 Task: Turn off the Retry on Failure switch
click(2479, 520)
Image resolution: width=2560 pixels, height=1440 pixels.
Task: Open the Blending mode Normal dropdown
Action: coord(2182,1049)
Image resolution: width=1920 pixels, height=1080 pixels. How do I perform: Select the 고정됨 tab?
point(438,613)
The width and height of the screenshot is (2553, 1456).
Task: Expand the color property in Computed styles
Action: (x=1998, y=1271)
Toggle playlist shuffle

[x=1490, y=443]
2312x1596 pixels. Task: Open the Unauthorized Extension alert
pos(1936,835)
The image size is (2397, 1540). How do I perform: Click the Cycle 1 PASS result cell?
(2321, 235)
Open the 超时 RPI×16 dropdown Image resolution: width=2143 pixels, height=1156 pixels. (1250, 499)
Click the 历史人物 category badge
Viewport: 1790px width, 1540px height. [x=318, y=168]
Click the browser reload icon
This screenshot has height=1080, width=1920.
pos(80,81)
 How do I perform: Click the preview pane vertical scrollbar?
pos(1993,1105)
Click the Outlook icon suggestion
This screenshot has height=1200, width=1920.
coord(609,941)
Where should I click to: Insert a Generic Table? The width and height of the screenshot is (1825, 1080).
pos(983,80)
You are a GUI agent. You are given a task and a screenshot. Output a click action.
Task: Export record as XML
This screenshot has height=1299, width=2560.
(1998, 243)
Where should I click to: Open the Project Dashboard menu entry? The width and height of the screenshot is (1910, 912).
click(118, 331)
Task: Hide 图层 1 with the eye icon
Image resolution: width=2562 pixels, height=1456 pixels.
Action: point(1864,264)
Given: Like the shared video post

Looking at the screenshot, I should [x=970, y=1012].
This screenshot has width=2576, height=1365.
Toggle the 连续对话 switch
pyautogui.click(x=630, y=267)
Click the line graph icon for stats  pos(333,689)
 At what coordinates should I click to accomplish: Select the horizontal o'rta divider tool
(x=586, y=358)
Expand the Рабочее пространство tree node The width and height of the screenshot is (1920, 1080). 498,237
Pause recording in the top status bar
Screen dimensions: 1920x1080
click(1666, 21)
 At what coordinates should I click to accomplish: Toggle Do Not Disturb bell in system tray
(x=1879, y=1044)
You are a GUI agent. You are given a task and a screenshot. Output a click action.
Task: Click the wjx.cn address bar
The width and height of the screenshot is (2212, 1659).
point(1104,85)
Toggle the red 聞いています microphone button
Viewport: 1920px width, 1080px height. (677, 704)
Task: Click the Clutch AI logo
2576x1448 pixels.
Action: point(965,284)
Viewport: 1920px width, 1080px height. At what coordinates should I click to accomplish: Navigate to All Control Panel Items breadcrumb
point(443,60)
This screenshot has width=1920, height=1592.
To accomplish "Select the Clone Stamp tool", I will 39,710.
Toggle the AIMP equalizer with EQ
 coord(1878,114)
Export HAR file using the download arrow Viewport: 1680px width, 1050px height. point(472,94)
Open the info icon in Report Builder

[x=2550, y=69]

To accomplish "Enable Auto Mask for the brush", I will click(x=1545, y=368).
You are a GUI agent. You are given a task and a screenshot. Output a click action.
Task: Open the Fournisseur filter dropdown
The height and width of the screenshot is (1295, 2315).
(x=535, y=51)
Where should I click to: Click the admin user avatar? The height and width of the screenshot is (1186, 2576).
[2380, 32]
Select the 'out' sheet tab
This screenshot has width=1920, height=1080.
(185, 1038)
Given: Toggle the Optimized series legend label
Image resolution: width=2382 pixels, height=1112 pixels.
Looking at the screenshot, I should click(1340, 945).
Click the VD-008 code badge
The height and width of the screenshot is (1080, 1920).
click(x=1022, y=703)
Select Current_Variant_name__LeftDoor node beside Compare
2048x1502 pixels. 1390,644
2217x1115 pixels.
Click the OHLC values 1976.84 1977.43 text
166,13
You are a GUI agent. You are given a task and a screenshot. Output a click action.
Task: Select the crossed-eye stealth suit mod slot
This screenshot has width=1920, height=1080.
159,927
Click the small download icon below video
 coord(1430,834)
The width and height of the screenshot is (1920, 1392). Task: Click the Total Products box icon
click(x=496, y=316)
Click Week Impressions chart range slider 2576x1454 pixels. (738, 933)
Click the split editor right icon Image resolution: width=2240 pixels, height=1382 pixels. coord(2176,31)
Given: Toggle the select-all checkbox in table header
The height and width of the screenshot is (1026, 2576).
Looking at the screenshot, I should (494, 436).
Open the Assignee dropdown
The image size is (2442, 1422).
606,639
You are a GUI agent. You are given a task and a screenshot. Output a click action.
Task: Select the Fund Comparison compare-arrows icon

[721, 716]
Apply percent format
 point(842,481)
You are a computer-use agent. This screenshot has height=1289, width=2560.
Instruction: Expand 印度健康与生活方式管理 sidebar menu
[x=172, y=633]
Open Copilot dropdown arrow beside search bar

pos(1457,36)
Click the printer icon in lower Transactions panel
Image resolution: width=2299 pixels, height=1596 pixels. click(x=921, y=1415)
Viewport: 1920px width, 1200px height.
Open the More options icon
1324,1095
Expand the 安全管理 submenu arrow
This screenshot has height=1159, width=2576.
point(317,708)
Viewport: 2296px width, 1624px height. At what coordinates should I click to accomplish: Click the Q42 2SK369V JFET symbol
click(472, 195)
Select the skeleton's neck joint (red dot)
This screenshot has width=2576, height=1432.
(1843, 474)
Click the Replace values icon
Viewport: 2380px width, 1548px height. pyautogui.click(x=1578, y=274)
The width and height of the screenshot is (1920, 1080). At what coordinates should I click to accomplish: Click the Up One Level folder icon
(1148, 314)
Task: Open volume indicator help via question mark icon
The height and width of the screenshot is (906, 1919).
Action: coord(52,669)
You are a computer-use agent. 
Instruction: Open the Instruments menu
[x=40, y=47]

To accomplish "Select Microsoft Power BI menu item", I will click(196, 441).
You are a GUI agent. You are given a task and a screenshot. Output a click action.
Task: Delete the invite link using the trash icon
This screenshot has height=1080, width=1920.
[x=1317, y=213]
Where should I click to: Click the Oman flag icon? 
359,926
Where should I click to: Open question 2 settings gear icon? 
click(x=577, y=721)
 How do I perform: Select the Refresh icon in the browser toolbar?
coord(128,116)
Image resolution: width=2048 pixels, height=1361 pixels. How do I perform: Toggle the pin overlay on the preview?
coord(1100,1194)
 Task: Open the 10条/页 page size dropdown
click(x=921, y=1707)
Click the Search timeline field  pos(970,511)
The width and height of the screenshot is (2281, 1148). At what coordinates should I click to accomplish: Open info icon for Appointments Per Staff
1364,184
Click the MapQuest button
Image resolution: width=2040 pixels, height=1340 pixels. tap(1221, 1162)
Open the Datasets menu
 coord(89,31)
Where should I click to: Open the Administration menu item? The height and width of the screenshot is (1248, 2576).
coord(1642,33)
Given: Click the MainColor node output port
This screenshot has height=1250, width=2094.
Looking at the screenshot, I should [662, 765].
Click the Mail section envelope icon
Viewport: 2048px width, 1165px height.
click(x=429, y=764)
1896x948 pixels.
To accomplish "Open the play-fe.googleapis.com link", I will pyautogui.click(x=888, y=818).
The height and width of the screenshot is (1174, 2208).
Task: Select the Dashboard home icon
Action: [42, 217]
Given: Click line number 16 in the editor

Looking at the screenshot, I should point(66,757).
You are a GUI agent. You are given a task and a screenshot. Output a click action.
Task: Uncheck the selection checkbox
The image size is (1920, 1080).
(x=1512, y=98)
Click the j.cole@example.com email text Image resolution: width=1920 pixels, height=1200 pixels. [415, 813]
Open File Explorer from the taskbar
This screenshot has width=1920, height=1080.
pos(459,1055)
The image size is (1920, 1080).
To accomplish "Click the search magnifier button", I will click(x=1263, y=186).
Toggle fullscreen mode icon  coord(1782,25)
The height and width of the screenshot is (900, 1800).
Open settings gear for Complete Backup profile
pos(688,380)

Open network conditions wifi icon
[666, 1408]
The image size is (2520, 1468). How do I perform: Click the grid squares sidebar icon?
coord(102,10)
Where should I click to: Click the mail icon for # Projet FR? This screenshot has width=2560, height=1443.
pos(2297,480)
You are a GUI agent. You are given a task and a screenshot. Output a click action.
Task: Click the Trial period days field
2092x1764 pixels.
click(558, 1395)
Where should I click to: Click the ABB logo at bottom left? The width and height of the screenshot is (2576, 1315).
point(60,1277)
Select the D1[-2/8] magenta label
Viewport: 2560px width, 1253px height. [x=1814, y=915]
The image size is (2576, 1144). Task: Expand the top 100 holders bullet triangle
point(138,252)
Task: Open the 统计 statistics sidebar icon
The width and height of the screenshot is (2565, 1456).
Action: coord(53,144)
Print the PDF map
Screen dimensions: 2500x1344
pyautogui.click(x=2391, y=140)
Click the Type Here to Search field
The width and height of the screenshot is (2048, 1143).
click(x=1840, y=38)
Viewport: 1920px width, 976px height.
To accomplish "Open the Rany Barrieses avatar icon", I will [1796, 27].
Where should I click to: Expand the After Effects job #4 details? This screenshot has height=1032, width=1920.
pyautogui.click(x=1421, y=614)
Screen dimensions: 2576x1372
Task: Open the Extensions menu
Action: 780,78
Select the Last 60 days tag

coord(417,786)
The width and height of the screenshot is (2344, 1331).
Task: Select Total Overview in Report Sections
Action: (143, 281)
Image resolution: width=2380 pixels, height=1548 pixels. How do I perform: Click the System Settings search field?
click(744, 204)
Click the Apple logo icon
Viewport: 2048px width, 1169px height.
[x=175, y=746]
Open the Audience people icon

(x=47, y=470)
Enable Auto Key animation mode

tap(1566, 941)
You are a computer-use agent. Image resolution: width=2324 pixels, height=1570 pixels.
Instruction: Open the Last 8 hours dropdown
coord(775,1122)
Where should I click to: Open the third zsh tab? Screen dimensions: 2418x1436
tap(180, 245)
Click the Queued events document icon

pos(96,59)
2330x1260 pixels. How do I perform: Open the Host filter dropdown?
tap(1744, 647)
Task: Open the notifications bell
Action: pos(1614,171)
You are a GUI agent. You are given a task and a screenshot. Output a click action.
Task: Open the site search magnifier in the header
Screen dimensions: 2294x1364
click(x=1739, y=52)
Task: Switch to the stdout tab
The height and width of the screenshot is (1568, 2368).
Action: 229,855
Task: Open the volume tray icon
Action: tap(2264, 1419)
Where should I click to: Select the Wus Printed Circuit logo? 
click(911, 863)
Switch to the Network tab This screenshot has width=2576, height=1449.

### ASSIGNMENT
Search the material above for "Export". Copy each line that has it.

### YOUR SOLUTION
Task: Export record as XML
Export HAR file using the download arrow Viewport: 1680px width, 1050px height. point(472,94)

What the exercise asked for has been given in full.